───── PROVIDED TEXT

In the spring of 2006, at the Hay-on-Wye book festival, I was introduced at dinner to Sir Martin Rees, who is the professor of cosmology and astrophysics at Cambridge University and also holds the pleasingly archaic title of Astronomer Royal. He was to give a lecture that was later reprinted with the title “Dark Materials,” in honor of the late professor Joseph Rotblat. In the course of this astonishing talk, he voiced the following thought:
“Most educated people are aware that we are the outcome of nearly 4 billion years of Darwinian selection, but many tend to think that humans are somehow the culmination. Our sun, however, is less than halfway through its lifespan. It will not be humans who watch the sun’s demise, 6 billion years from now. Any creatures that then exist will be as different from us as we are from bacteria or amoebae.”

──────────

__THINGS TO DO__.
[1] Condense the paragraph of the Hay-on-Wye passage that begins "In the spring of 2006" into a short bulleted list that keeps its main facts.
[2] In the Hay-on-Wye passage, what title was Sir Martin Rees's lecture given when it was later reprinted?
[3] Resume the Hay-on-Wye passage immediately after the quotation from Sir Martin Rees, and write the next paragraph in the same first-person voice.

───── ENTRIES SHOWN

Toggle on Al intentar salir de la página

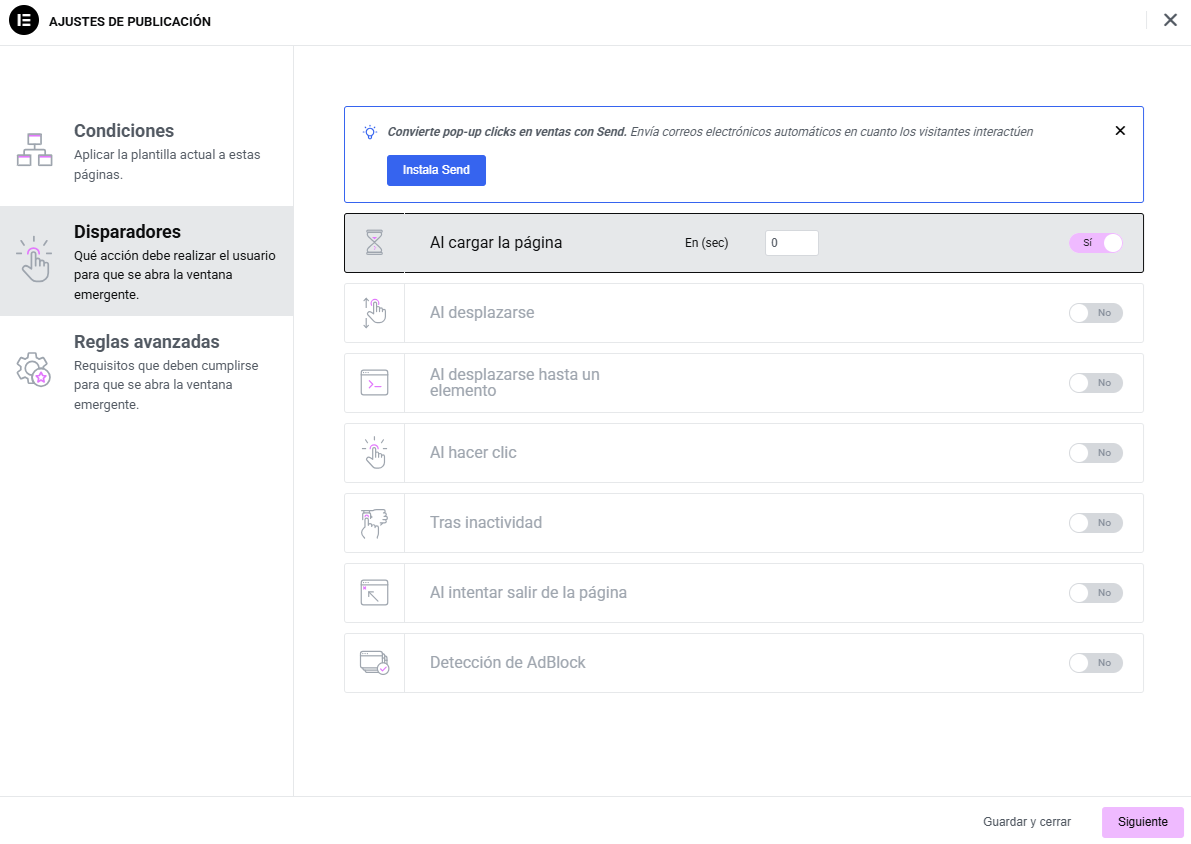[x=1096, y=593]

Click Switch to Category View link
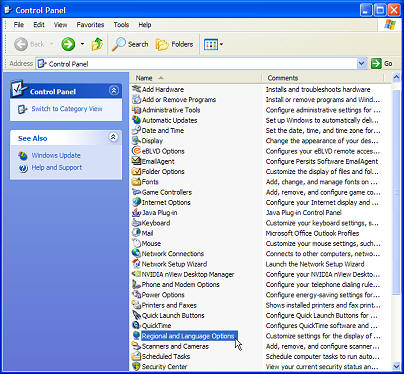[67, 109]
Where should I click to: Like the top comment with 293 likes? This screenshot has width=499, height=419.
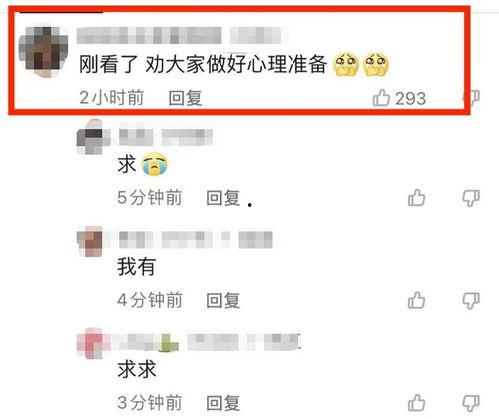381,98
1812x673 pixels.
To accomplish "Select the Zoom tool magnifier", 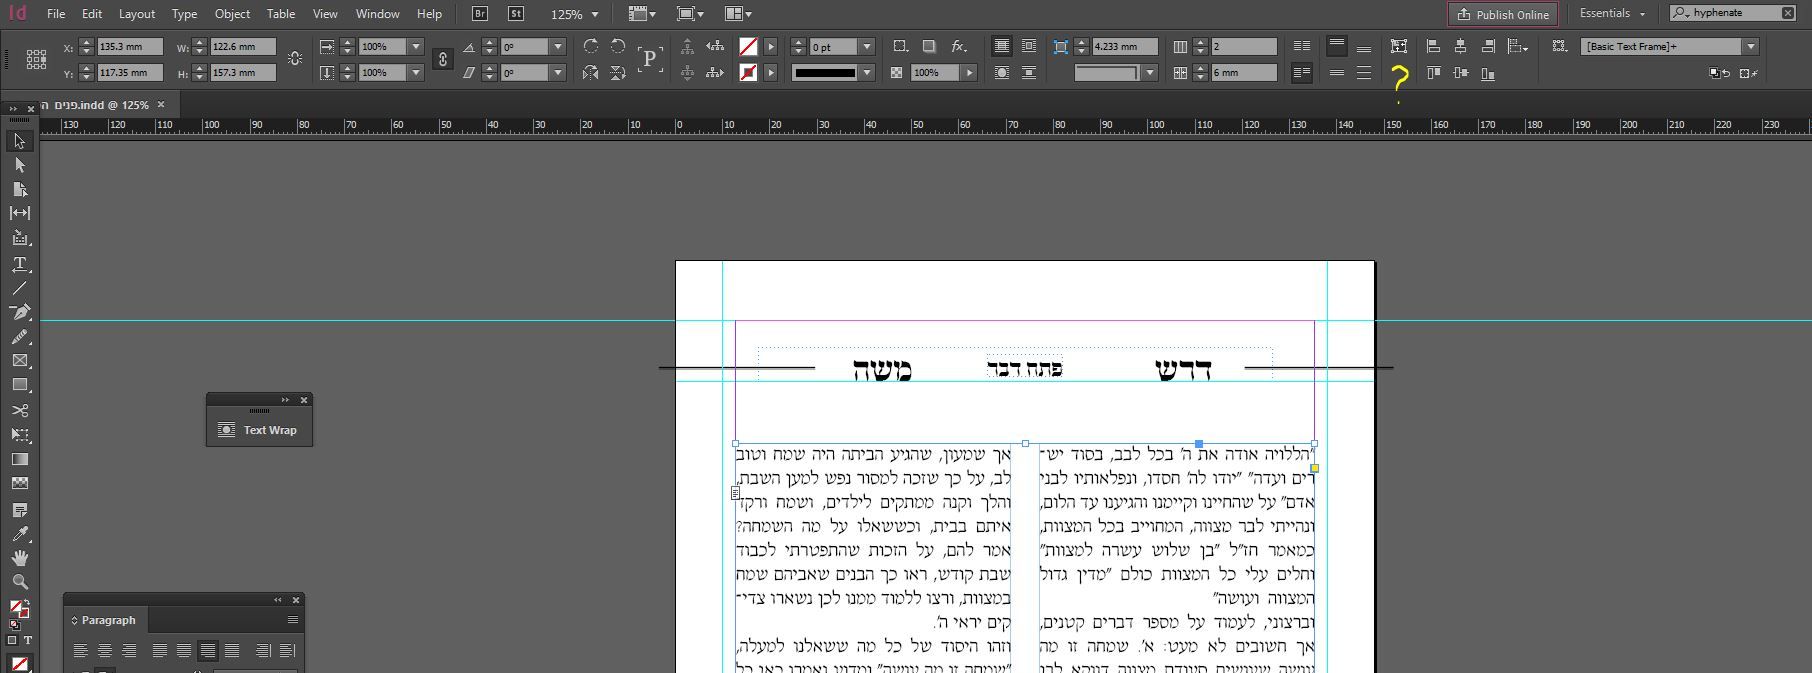I will [x=19, y=582].
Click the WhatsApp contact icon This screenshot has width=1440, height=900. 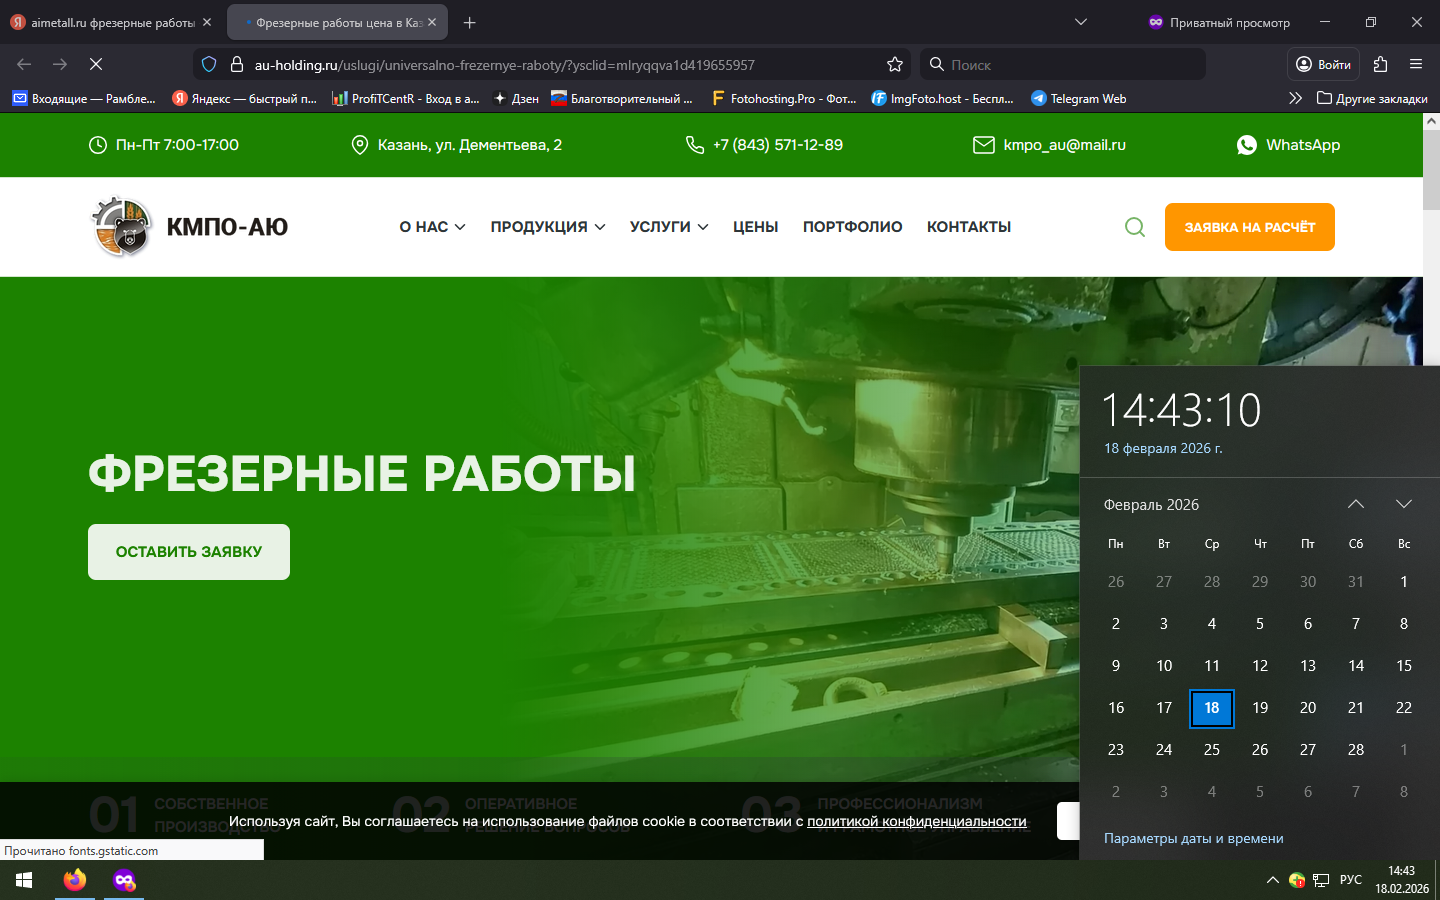click(1246, 145)
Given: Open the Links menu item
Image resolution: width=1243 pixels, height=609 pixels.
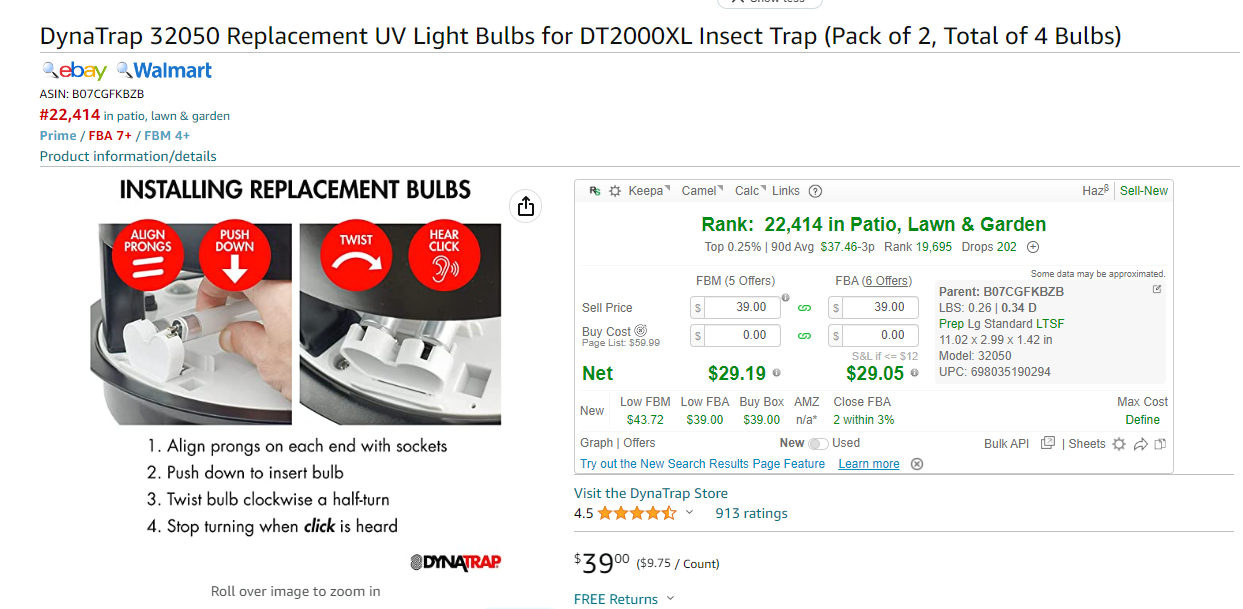Looking at the screenshot, I should (x=786, y=191).
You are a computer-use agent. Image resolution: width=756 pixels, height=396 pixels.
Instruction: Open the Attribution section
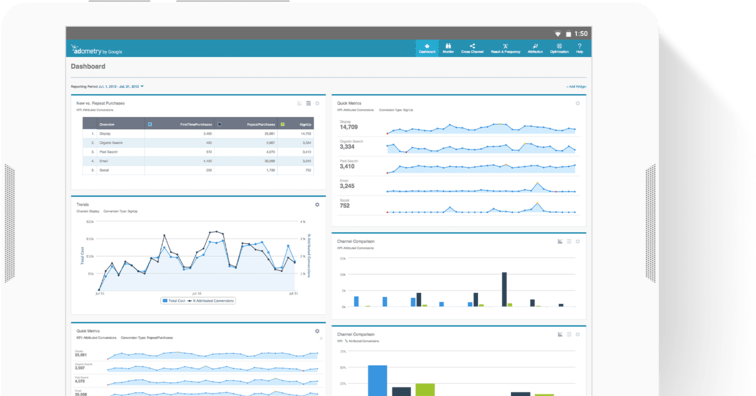[535, 48]
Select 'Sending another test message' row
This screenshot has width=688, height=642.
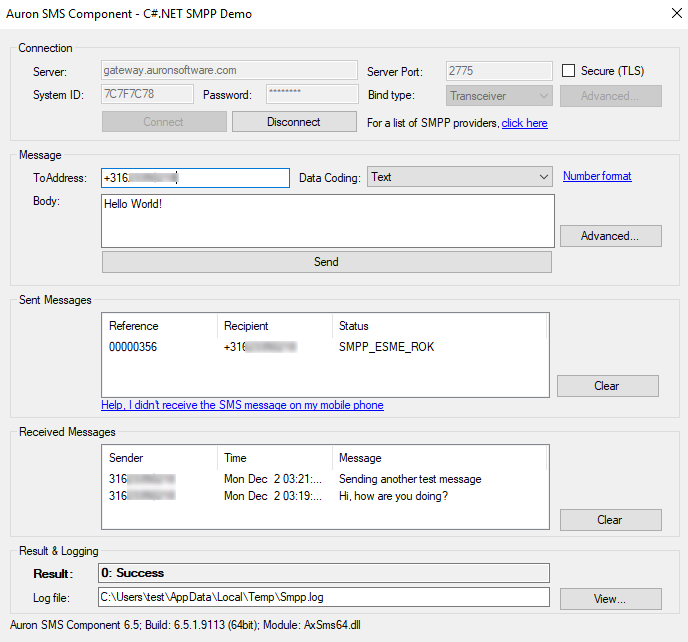pyautogui.click(x=410, y=479)
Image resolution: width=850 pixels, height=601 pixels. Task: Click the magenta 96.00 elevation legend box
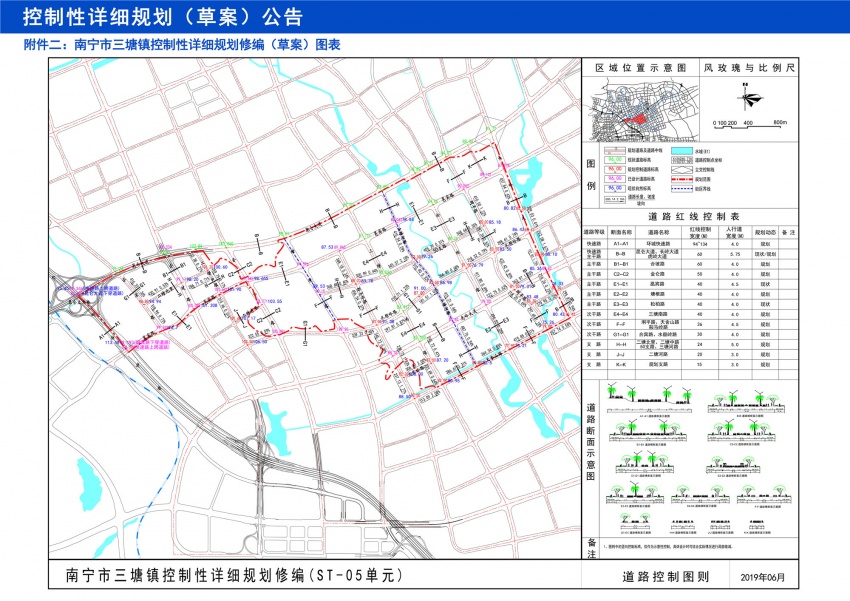point(615,179)
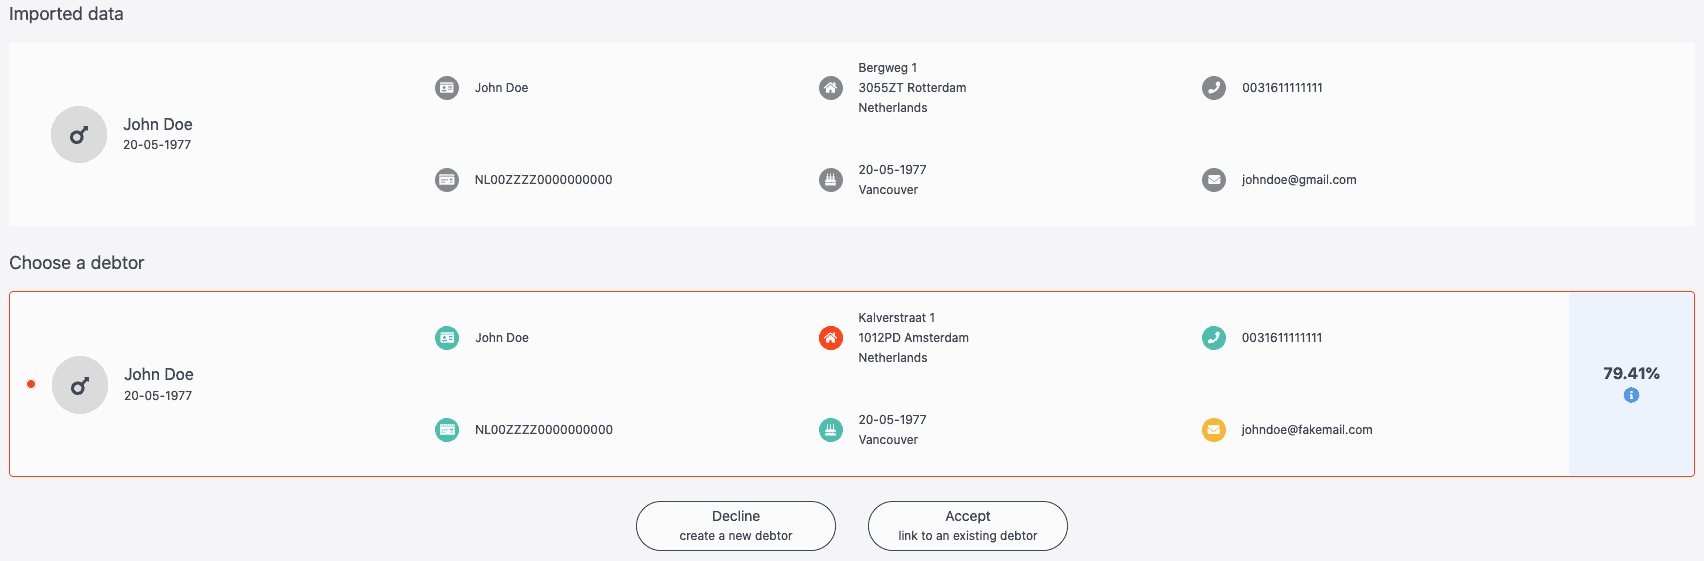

──────────

__RESULTS FOR EACH TASK__.
[1]
- In spring 2006, at the Hay-on-Wye book festival, the narrator met Sir Martin Rees at dinner.
- Rees is professor of cosmology and astrophysics at Cambridge University and holds the title of Astronomer Royal.
- He was to give a lecture in honor of the late professor Joseph Rotblat, later reprinted as "Dark Materials."
- In that lecture he voiced a particular thought.

[2] "Dark Materials"

[3]
Among the several questions that jostled for the uppermost in my mind was this: Where is the fiction that can rise to the level of this stupefying reality? (Only one novelist, Julian Barnes, was sufficiently struck to include Rees’s passage in a book, but that was in his extended nonfiction memoir about death, Nothing to Be Frightened Of.) I quite soon came to realize that there was indeed a writer who could have heard or read those words with equanimity, even satisfaction, and that this was J. G. Ballard. For him, the possibility of any mutation or metamorphosis was to be taken for granted, if not indeed welcomed, as was the contingency that, dead sun or no dead sun, the terrestrial globe could very readily be imagined after we’re gone.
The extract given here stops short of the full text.